In Geology, a fact of recently acquired knowledge is the phenomenon of folding, which was to form the mountain ranges. The same is true of the Earth’s crust, which is like a solid shell on which we can live, while the deeper layers are hot and fluid and thus inhospitable to any form of life. It is also known that the stability of the mountains is linked to the phenomenon of folding, for it was the folds that were to provide foundations for the reliefs that constituted the mountains.

Let us now compare modern ideas with one verse among many in the Qur’an that deals with this subject. It is taken from the Surah ‘Al Naba’ (78: 6-7). “Have We not made the earth an expanse and the mountains stakes?” The stakes (awtad), which are driven in the ground like those used to anchor a tent, are the deep foundations of geological folds. Progress in botany at the time of Muhammad  sallallaahu  ‘alayhi  wa  sallam ( may  Allaah exalt his mention ) was in no country advanced enough for it to be established as a rule that plants have both male and female parts.
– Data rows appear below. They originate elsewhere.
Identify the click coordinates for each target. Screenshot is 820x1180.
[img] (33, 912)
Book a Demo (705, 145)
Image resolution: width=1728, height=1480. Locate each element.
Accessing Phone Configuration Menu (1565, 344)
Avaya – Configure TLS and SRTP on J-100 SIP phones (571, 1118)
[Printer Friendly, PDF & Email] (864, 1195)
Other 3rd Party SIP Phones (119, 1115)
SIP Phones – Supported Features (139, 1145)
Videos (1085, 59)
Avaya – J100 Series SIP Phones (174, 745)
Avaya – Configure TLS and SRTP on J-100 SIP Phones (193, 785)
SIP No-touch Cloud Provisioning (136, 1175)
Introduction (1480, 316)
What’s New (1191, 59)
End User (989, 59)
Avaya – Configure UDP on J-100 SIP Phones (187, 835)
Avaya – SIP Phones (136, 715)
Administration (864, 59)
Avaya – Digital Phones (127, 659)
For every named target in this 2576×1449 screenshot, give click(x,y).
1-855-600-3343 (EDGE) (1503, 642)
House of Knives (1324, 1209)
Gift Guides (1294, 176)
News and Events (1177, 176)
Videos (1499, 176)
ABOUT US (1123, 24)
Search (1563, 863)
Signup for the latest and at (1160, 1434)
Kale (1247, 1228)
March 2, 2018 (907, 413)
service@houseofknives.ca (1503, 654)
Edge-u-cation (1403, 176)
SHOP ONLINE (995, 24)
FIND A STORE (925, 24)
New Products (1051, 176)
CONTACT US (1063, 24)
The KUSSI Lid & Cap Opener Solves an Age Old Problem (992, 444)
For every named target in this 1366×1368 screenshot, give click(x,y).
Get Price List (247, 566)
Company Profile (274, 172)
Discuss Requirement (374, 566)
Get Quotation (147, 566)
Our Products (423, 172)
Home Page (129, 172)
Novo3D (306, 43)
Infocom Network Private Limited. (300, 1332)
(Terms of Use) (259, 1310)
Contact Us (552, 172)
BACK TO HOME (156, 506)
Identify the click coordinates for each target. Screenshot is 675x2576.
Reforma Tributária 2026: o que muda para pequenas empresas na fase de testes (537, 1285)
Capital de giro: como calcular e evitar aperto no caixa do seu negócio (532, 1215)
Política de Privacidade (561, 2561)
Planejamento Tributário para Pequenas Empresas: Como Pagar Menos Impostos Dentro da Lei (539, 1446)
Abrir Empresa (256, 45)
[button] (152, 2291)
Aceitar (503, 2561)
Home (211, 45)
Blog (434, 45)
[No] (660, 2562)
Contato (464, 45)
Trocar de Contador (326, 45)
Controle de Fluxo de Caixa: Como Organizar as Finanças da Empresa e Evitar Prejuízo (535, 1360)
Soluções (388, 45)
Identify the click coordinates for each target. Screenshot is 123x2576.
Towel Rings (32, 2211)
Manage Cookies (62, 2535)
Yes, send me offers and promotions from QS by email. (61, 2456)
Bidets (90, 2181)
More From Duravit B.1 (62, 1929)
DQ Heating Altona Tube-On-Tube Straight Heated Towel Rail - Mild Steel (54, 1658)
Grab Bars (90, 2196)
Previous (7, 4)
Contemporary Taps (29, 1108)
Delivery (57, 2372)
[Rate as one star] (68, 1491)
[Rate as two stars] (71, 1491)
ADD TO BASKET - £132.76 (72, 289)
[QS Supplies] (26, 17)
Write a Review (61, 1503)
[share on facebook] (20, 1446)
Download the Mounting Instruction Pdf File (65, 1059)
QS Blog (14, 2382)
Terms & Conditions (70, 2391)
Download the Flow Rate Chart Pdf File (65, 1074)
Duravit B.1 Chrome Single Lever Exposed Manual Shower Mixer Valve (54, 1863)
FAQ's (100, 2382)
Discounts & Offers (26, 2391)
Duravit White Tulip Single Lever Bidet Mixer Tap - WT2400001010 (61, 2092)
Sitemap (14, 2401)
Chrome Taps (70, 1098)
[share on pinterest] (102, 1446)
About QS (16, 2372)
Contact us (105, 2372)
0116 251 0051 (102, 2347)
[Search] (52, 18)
Nevertheless, we may read the following in the Surah Taha (20: 53). “(God is the One Who) sent water down from the sky and thereby We brought forth pairs of plants each separate form the other.”

Today, we know that fruit comes form plants that have sexual characteristics (even when it comes from unfertilized flowers, like bananas). In the Surah Al Ra’d (13:3) “And fruits of every kind He made in pairs, two and two. He draweth the Night as a veil O’er the Day. Behold, verily In these things there are Sings For those who reflect!.”

Reflections on reproduction in the animal kingdom were linked to those on human reproduction. We shall examine them presently. In the field of physiology, there is one verse which appears extremely significant: one thousand years before the discovery of the circulation of the blood, and roughly thirteen centureis before it was known what happened in the intestine to ensure that the organs were nourished by the process of digestive absorption, a verse in the Qur’an describes the source of the constituents of milk, in conformity with these notions.

To understand this verse, we have to know that chemical reactions occur in the intestine and that, from there, substances extracted form food pass into the bloodstream via a complex system, sometimes by way of the liver, depending on their chemical nature. The blood transports them to all the organs of the body, among which are the milk-producing mammary glands.

Without entering into detail, let us just say that, basically there is the arrival of certain substances from the contents of the intestines into the vessels of the intestinal wall itself, and the transportation of these substances by the blood-stream.
This concept must be fully appreciated, if we are to understand this verse in the Qur’an, Al Nahl ( 16:66):

“Verily, in cattle there is a lesson for you. We give you to drink of what is inside their bodies, coming from a conjunction between the contents of the intestines and blood, a milk pure and pleasant for those who drink it.”